Sauf qu’« à mesure que les incertitudes se réduisaient, la stratégie vaccinale aurait dû pouvoir s’adapter en conséquence ». Problème : les contrats de fourniture de vaccin, signés avec les labos, ne permettaient pas de changement de cap. « Le gouvernement s’est trouvé enfermé dans une situation dont il n’a pu sortir que par la résiliation des contrats. Si la situation était devenue dramatique, il n’aurait pas obtenu en temps et en heure les vaccins nécessaires et se serait trouvé sans moyen de réagir devant une catastrophe sanitaire. Elle a heureusement évolué dans l’autre sens et la catastrophe n’est "que" financière. »
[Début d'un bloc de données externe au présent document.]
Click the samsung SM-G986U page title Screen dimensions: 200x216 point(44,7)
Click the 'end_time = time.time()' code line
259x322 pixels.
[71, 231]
Le rôle et la rémunération des experts
Le constat, avec les précautions de forme : « Bien qu’aucun élément dont elle dispose ne permette à la commission d’enquête de conclure que des préconisations aient été faites en raison des liens d’intérêt de certains experts, elle ne peut que constater que la pandémie de grippe liée au virus H1N1 a été l’occasion d’une remise en cause sévère de l’expertise publique dans l’opinion en raison des liens d’intérêt de la majorité des experts avec l’industrie pharmaceutique. »
D’où cette nécessité de repenser le rôle des experts. « L’expertise ne peut pas être uniquement un devoir ou un honneur pour les scientifiques, elle doit être reconnue comme un véritable service rendu à la collectivité, et comme telle se voir valorisée. »
Selon les sénateurs, assurer une meilleure indemnisation - voire une réelle rémunération des experts - permettraient d’éviter des conflits d’intérêt potentiels.